La transparence passe aussi par un renforcement de l’arsenal juridique encadrant l’intégrité scientifique : les situations avérées de fraude ou de fautes manifestes doivent pouvoir être sanctionnées publiquement par une autorité indépendante, compétente et reconnue, plutôt que dans l’anonymat des rares conseils disciplinaires déployés ici ou là selon des critères parfois discrétionnaires. Ces mesures, bien qu’évidemment insuffisantes pour garantir une confiance absolue – et d’ailleurs irréaliste – envers la communauté scientifique, pourraient a minima minimiser les controverses et dissuader les auteurs et les éditeurs de publier des travaux bâclés voire volontairement trompeurs.

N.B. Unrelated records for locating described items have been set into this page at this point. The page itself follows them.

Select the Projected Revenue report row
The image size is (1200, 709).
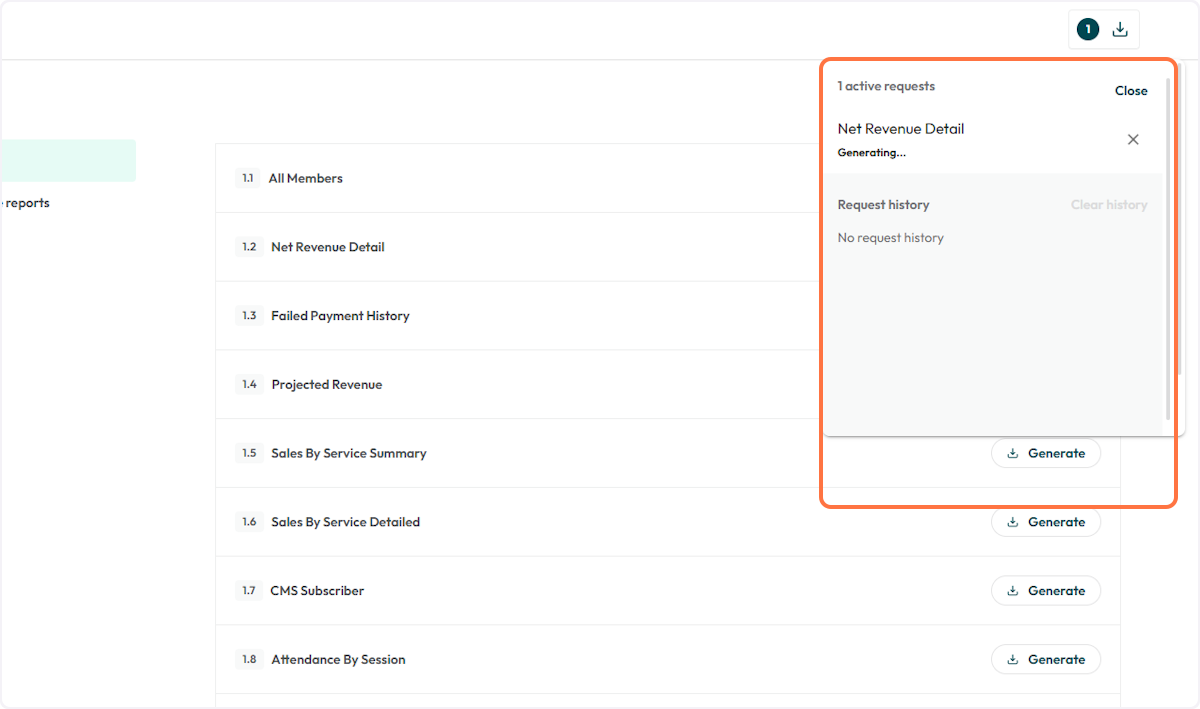[327, 384]
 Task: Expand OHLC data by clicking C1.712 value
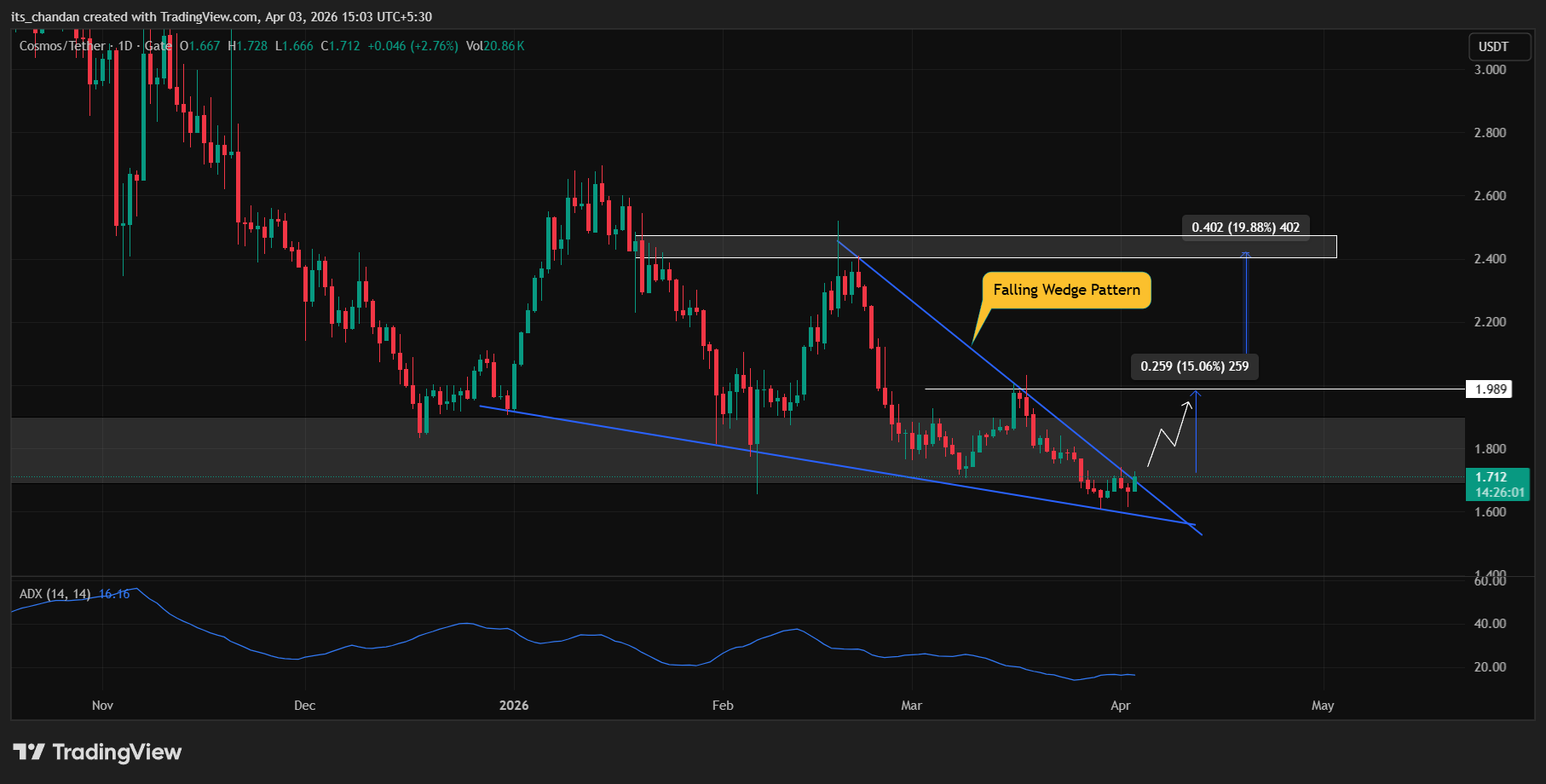tap(340, 47)
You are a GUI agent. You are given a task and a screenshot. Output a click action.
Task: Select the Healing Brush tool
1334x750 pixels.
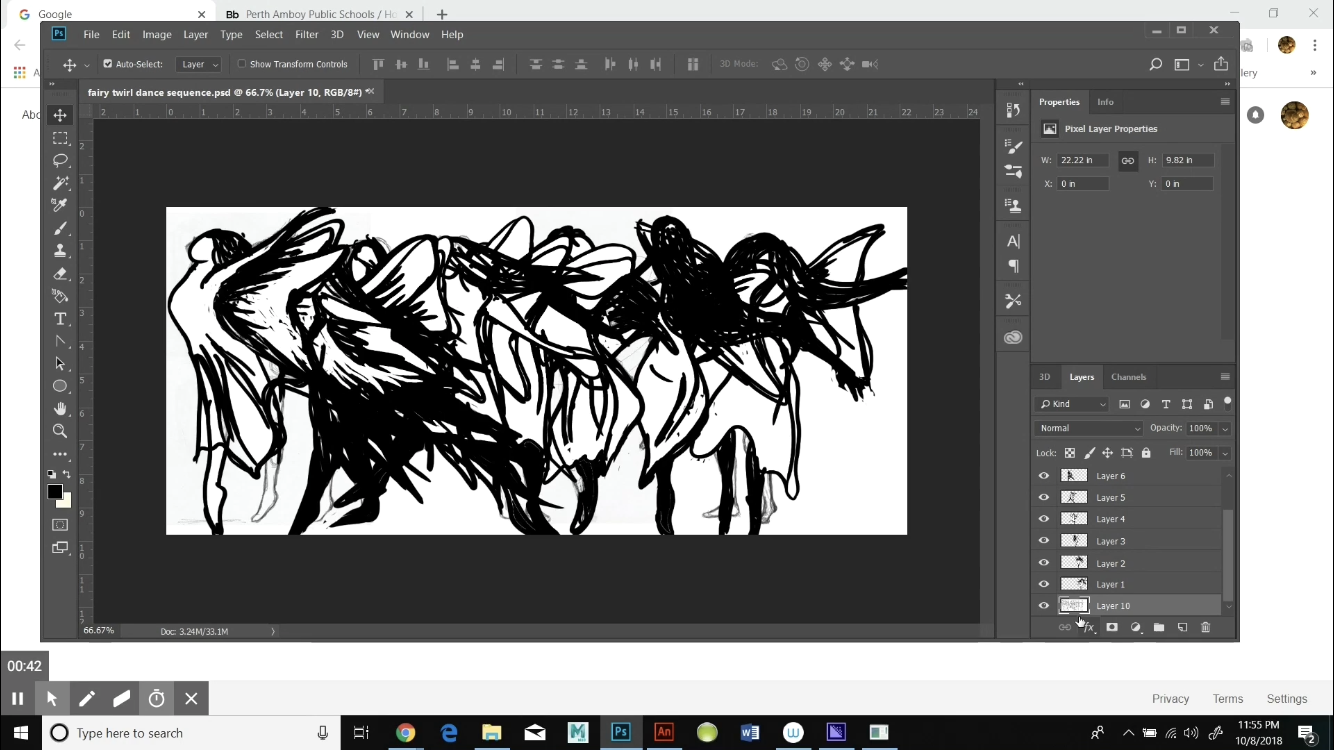pyautogui.click(x=60, y=205)
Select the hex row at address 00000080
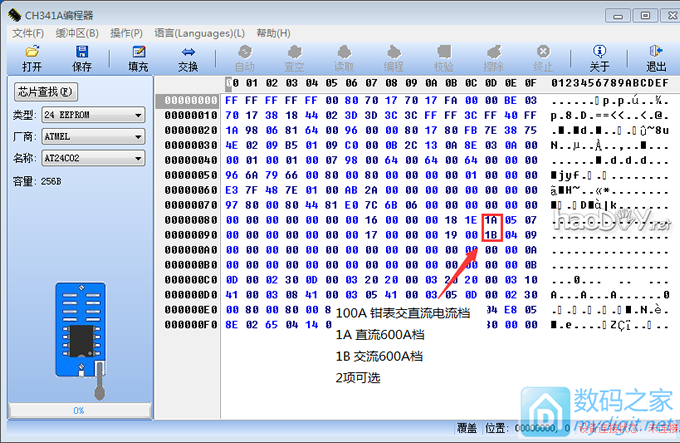Screen dimensions: 680x443 pyautogui.click(x=188, y=219)
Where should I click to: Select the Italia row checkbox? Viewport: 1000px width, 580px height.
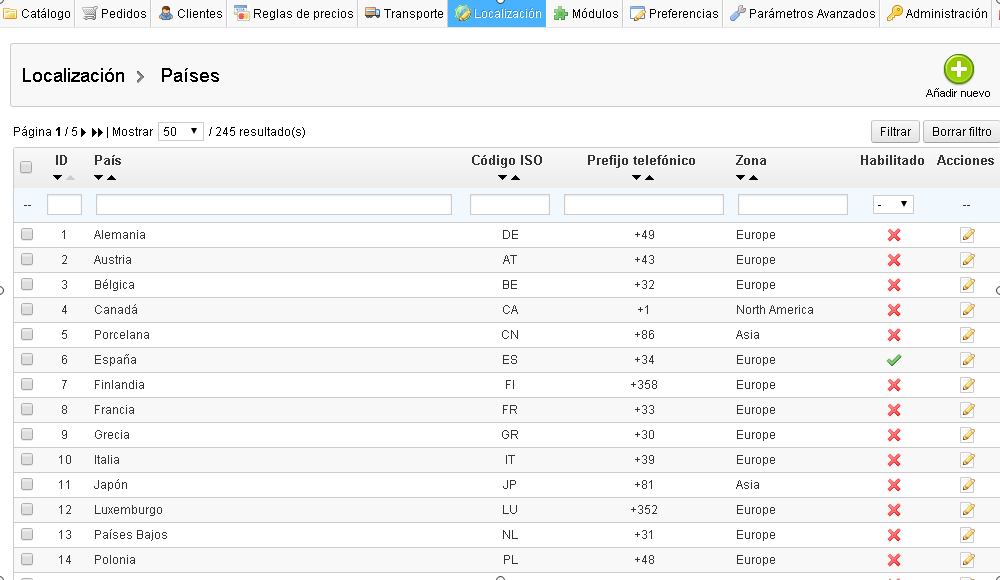[x=27, y=460]
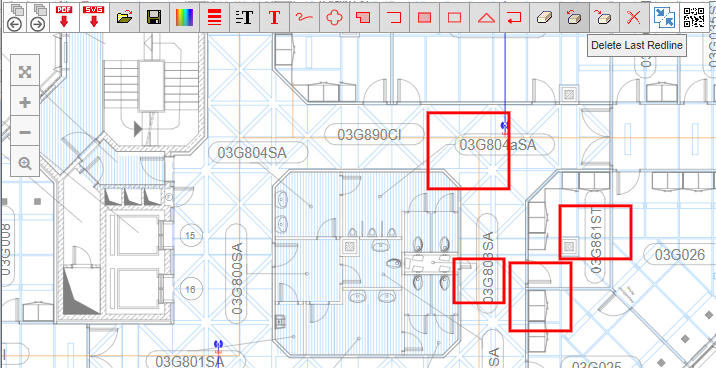Click the red X delete-all icon
This screenshot has height=368, width=716.
point(634,17)
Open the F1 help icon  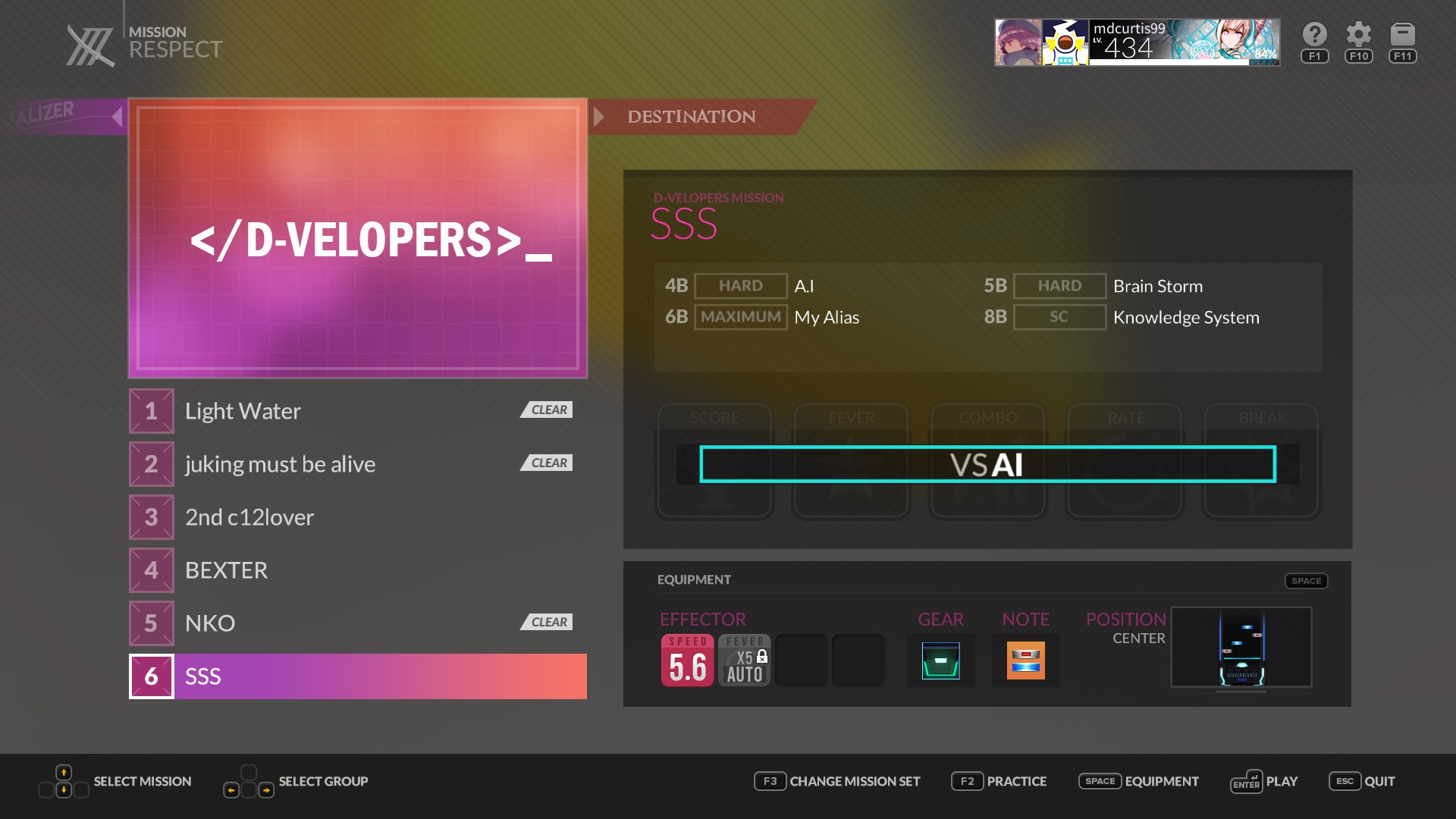point(1314,35)
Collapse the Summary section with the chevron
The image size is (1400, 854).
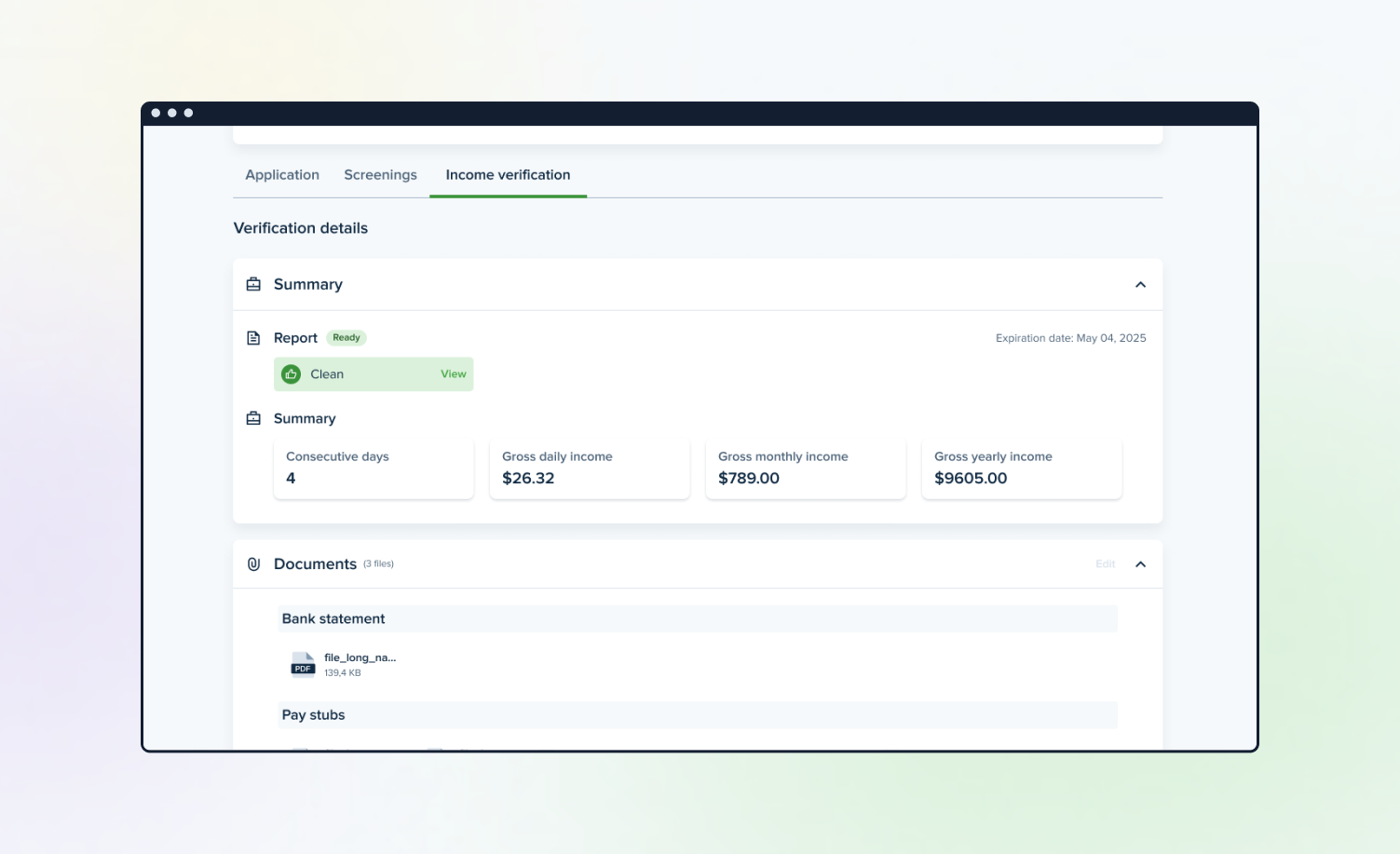pyautogui.click(x=1140, y=285)
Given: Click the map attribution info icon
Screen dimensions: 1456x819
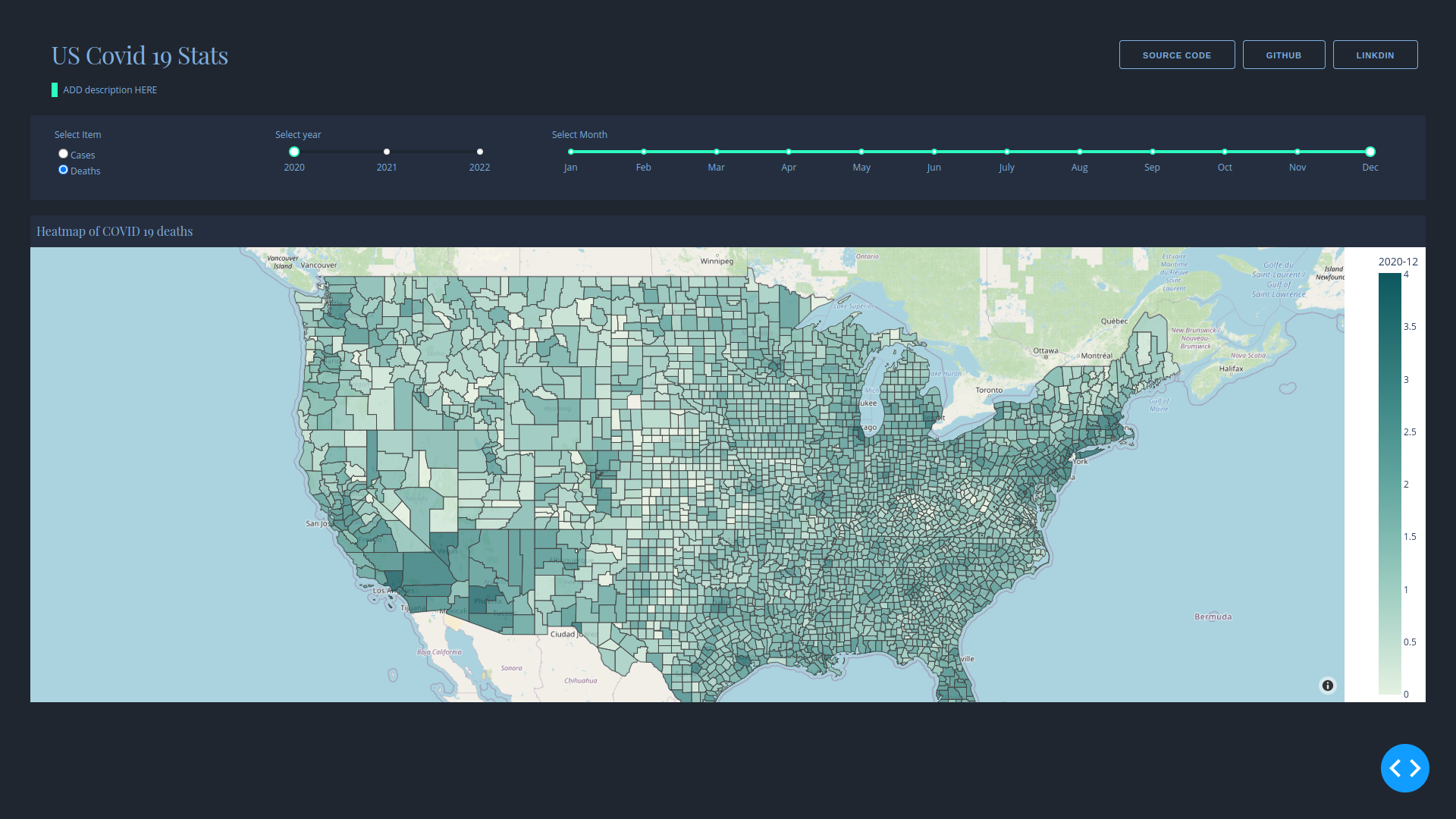Looking at the screenshot, I should pos(1327,686).
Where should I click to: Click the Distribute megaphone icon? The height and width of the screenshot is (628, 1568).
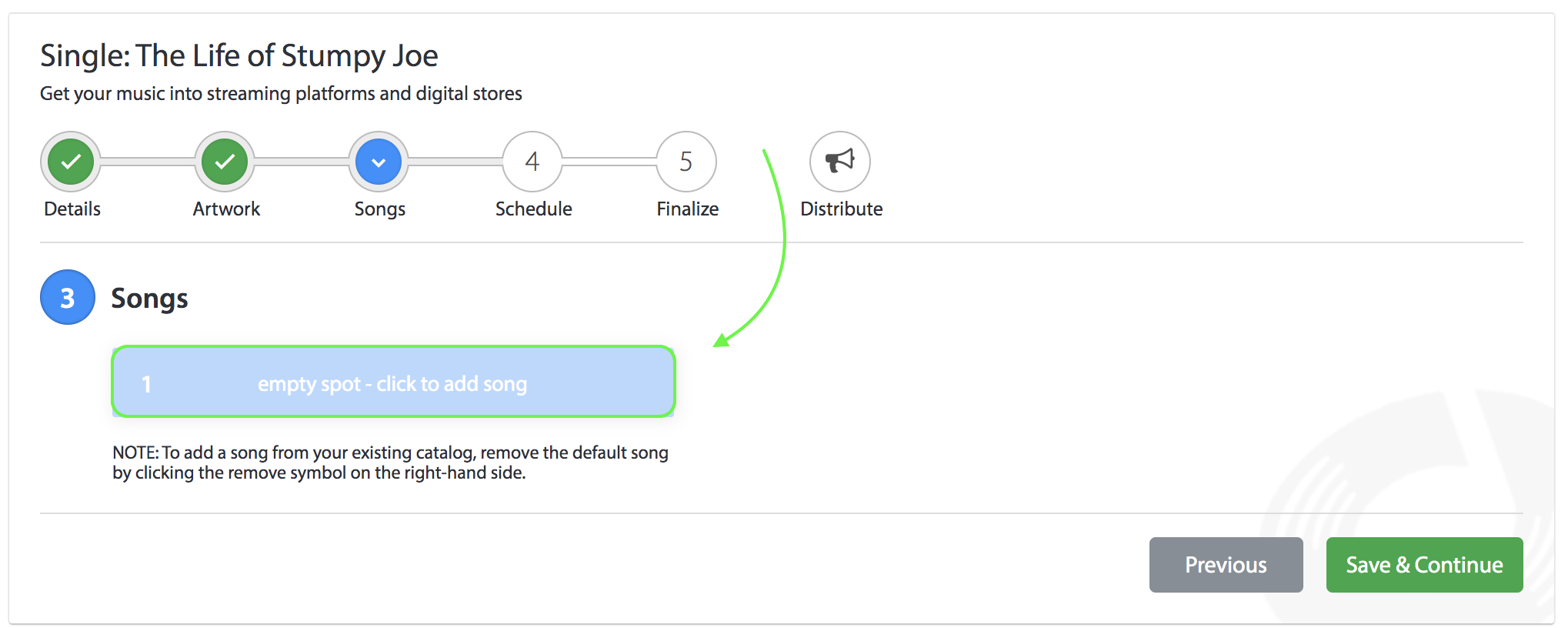click(840, 162)
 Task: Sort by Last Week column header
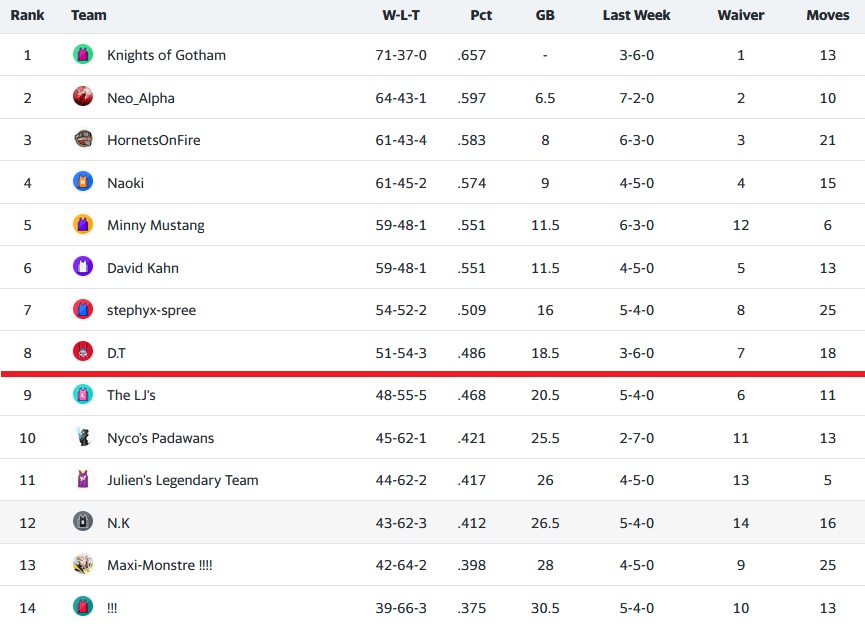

Le temps fait tout à l’affaire. Enfin, il est urgent de rétablir une frontière claire entre le fait scientifique, où les dissensus sont levés par le travail de recherche selon une méthode bien précise, et le fait politique, qui doit s’appuyer sur la science pour éclairer ses décisions, sans toutefois se l’approprier ni la ternir pour des considérations partisanes. Ce chantier implique une meilleure formation des journalistes et décideurs, mais aussi du grand public, au fait et à la méthode scientifique, indispensables pour mieux naviguer dans notre époque de l’instantanéité où, plus que jamais, le développement du sens critique et de la mesure est devenu indispensable.



Guillaume Martin est interne de santé publique et membre du Think tank Les Ateliers Mercure.
Hervé Maisonneuve est médecin de santé publique et rédacteur de redactionmedicale.fr.